The least she could do was drop a mate in
his lap. Only, mates were a rare phenomenon, it seemed. True mates, at least. Mates that Yue bound together by an
undeniable bond. Then a mate would probably be a heavy burden that weighed him
down. Made him think of someone besides himself, which wasn’t something he’d
done in a very long time.
Not since
before he’d been banished.
The door
creaked open, and two hunters stepped out to smoke. A man and a woman, and they
both stood with their backs to him, completely unaware of the alpha crouched in
wait.
The first
kill was far too easy. The knife sliced through the hunter’s back and struck
his lung (a tough shot considering the ribs were in the way and tended to
deflect blades, even those thrown by shifters with increased strength). The man
gasped for air and fell to his knees, coughing up blood.
The woman pulled
a nasty scowl, and freed her gun from her holster. She fired six shots into the
darkness around Abel. Silver burned his nose, and he rolled to avoid them.
Then he
stood, another throwing knife gripped between his middle and pointer finger.
The woman
chattered frantically into a walkie-talkie at her shoulder. Nothing but stunted
screams and static answered her.
“What
happened in there?” she cried.
Abel threw
the knife.
“Report—” The
hunter stopped midsentence as the blade hit her throat.
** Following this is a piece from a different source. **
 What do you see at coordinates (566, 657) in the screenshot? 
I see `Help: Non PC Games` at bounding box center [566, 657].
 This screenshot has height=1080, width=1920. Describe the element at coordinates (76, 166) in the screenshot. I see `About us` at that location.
Her next few words came
out a gurgled mess as she toppled onto the ground, a cigarette still burning in
her fingers.
Abel
carefully swiped the blades clean and listened to the sound inside the
warehouse—shouts accompanied by a great roar. A few hunters scurried around
inside, the sound of their screams clear in the still air.
He yanked
the door open. His bells rang louder now, fiercely jingling around the cries of
the hunters in the wide open room. The warehouse had no interior walls. It was
open and lined with cages and tables, but they were all empty.
The scent of
blood overwhelmed everything else—even the silver and wolf’s bane.
That was a bad sign.
A quick
headcount came up with only five hunters—the other five were missing or. . . .
Abel spotted
the source of blood.
It was tucked
into the darkness, but his vision was better than a simple human. He made out
the twist of limbs, the skin ripped and not shorn, and the fresh blood that
dripped from them.
That’s what happened to the other hunters.
Who the fuck
got here before him?
There were
only two lights in the space, and they shone like spotlights on the scene at
hand. The remaining hunters, their weapons raised, stood above a body writhing
on the floor.
A wolf.
The only other
shifter alive in the whole place, by the look of it.
For whatever
reason, they hadn’t opened fire on him yet.
Suddenly, a
strong hand shot out and grabbed one of the hunters by the leg. The bone
snapped under the grip, and the hunter crumpled to the ground.
Abel tossed
three smaller knives and pulled out his twin stilettos before the remaining hunters
had the chance to open fire.
Abel
grinned, showing the bright points of his canines.
It was
always more fun when things didn’t go as planned.